▸ TASK INSTRUCTIONS
Copy out the listing that follows in its entirety, keeping it exactly the same.

*** Opening of RECORDS SHOWN ***

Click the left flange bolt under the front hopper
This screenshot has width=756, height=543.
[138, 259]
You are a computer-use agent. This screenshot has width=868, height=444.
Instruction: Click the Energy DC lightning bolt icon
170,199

*** Close of RECORDS SHOWN ***

▸ RESULT
Click the left flange bolt under the front hopper
This screenshot has width=756, height=543.
[138, 259]
You are a computer-use agent. This screenshot has width=868, height=444.
Instruction: Click the Energy DC lightning bolt icon
170,199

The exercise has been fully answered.